Le prix d’une mante religieuse.

C’est une icône et elle ne coûte rien en sonnant et trébuchant. Elle se mérite.

Ce portrait qui ferait deviner la religieuse sur son prie-Dieu, a une petite histoire.

C’était un matin de fin d’automne, il était très tôt, le temps était humide et brumeux. La luminosité d’un matin gris ajoutait une touche tristounette dans les parages de ma contrée.
Je regardais par la fenêtre à travers la vitre, une habitude matinale presque un réflexe pour observer quelques instants, les oiseaux qui viennent prendre de mes nouvelles. Pendant de longues minutes, je rêve, je suis un passereau et j’imagine les graines disséminées dans les herbes humides, le lombric inconscient qui remue sous les feuilles mortes. Je volète, m’envole un peu plus haut jusque sur le noyer qui fait face à mon observatoire favori. De là, je contemple la vallée d’Archigna et revisite tous mes souvenirs d’adolescent…

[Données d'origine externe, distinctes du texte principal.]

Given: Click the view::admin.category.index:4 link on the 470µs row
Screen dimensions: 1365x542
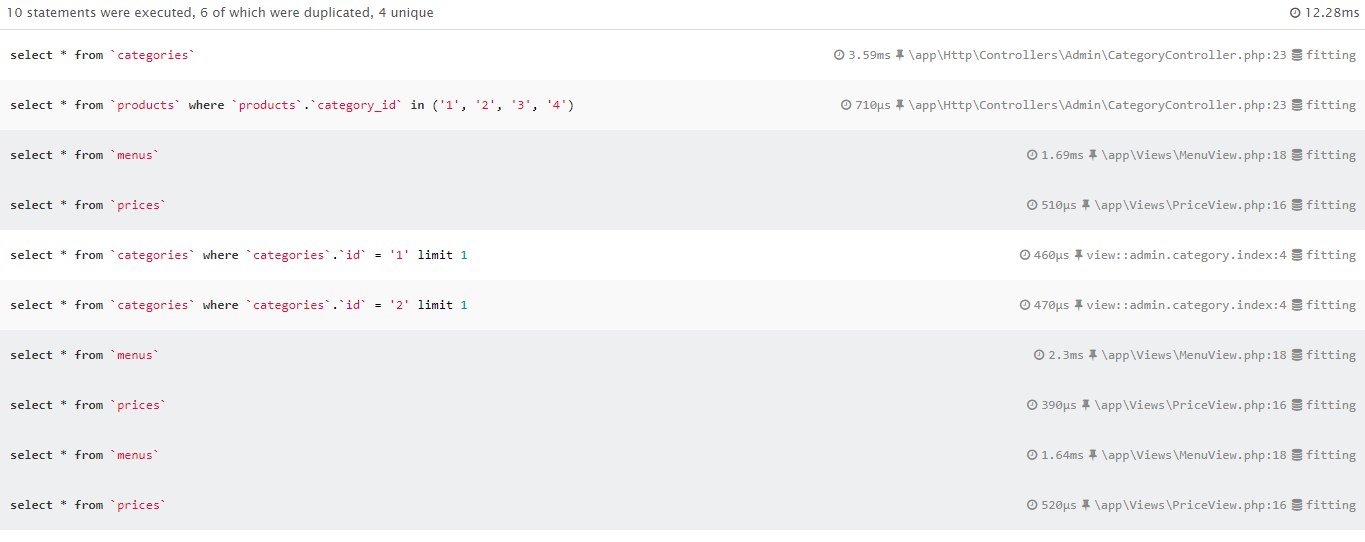Looking at the screenshot, I should (x=1186, y=305).
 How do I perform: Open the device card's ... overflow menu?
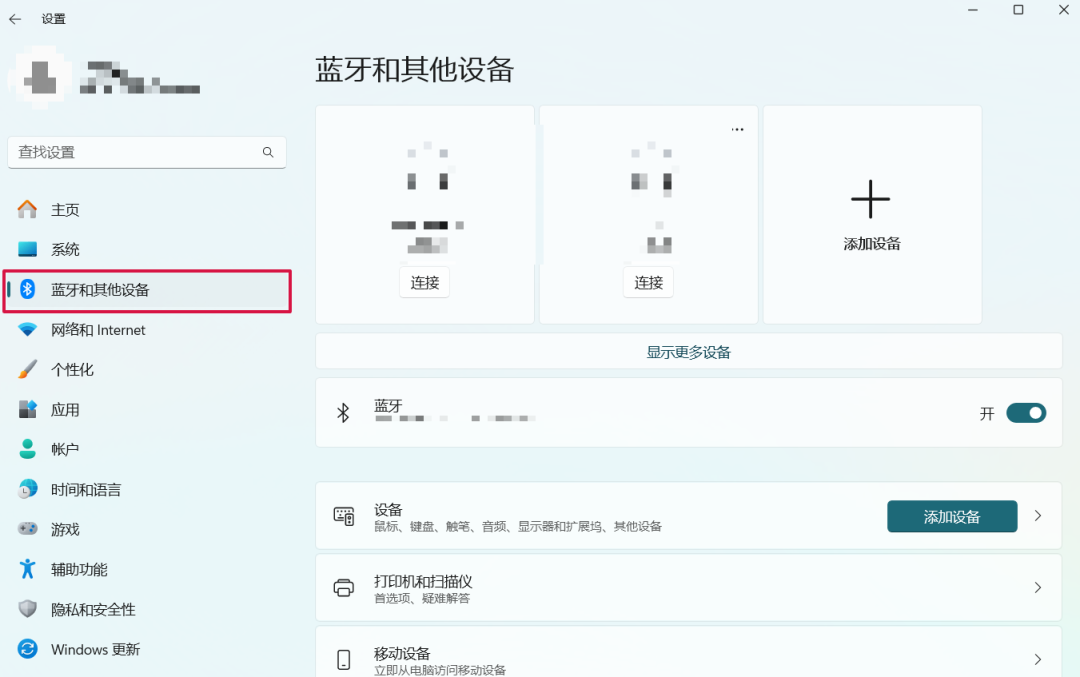pos(737,128)
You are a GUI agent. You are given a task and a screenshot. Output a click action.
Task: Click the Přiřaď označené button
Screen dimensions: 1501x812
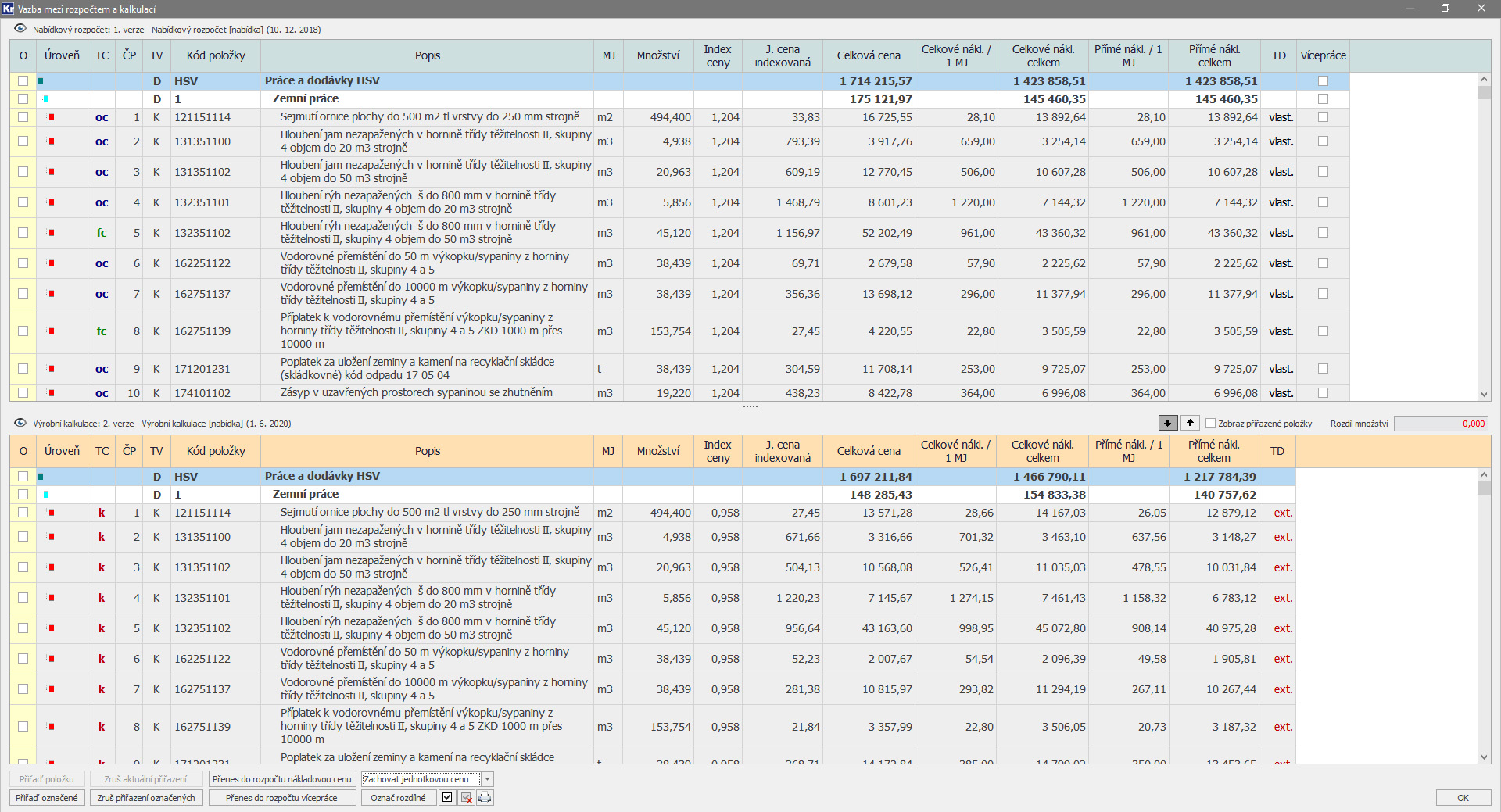[x=47, y=798]
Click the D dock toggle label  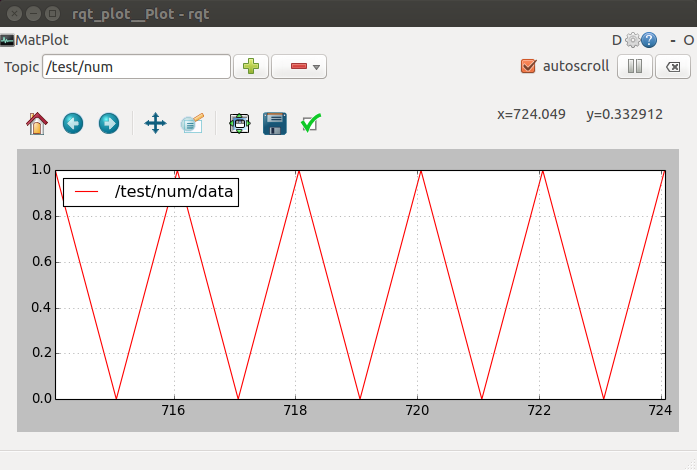tap(617, 40)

C’était donc un matin calme et ouaté de brume légère. Je suis sorti prendre la température extérieure pour juger d’une éventuelle balade en direction du village.
J’ai l’œil vif et très exercé. J’ai toujours pensé que je voyais plus et mieux que le commun des mortels. Je sais pourquoi.
Dans l’herbe rase, au niveau de la semelle de mes chaussures, j’ai vu une mante religieuse. Illico, j’ai filé à la maison pour revenir avec mon appareil de compétition.
Elle n’avait pas bronché, que faisait-elle de si bon matin à cet endroit ? Peut-être y avait-elle passé la nuit et se réveillait seulement. C’est son affaire.

Je me suis baissé, en suspension les genoux pliés dans un mouvement de ressort, pour tenter quelques clichés en plongée. Très vite j’ai remarqué que l’angle n’était pas le bon, il fallait se mettre à plat ventre pour chercher le face à face. L’herbe était très humide, je ne rechigne jamais devant une telle aventure.
L’appareil bien calé, les coudes plantés dans les rases graminées, j’avais devant mes yeux un spectacle éblouissant. Eblouissant non de lumière mais « d’yeux dans les yeux ». J’ai marqué un long temps d’arrêt en observant l’attitude de ma religieuse. A quoi pensait-elle ? Et pensait-elle en me voyant si près de sa tête triangulaire. Ce n’est qu’après quelques longues secondes de conversation muette que je me suis décidé à cliquer. Je savais qu’elle ne m’abandonnerait pas sans que je lui tire le portrait mais elle m’avait assez vu, je devais la laisser tranquille à ses occupations de » tigre de l’herbe« , nom dont on l’affuble parfois..

J’ai gardé de ces clichés un souvenir étonné doublé d’un immense plaisir. Ce n’est pas tous les jours que l’on tombe dans un tel tête à tête.

Le prix d’une mante en fin d’automne, dans le matin humide et brumeux équivaut à un petit désagrément.
Accepter de se mouiller tout le corps, peiner pour se relever car je n’ai plus l’âge du plat ventre enfantin et parfois être la risée d’un visiteur qui me voit étendu par terre.
D’abord intrigué que je ne sois victime d’une chute et puis… la rigolade :
« Il est complètement barjot ce Simonu, pour une simple photo, il irait même jusqu’à affronter un nid de frelons ».

Oui ! C’est ben vrai ça !
Vous l’entendez ? Même la mère Denis l’avait remarqué 😉

Le prix de la patience pour mériter l’icône d’une mante religieuse que l’on expédie aussi facilement en enfer en la dénommant « cheval du diable« .

Bonne journée 🙂

En plongée, les genoux pliés ce n’est très original et le flou assuré.
Le face à face c’est mieux.
Elle cherchait à m’hypnotiser.
Même bien calé, avec une si faible profondeur de champ (diaphragme ouvert au maximum), on n’est jamais à l’abri d’une image floue.

9 Comments

    1. Je ne sais jamais ce qu’il va en sortir mais je tente toujours le coup, c’est un plaisir à plat ventre dans l’herbe mouillée avant 8h du matin.
      Essayez Gyslaine et vous verrez, vous recommencerez pour sûr ! 😉
      Je suis un peu taquin, bonne soirée Gys.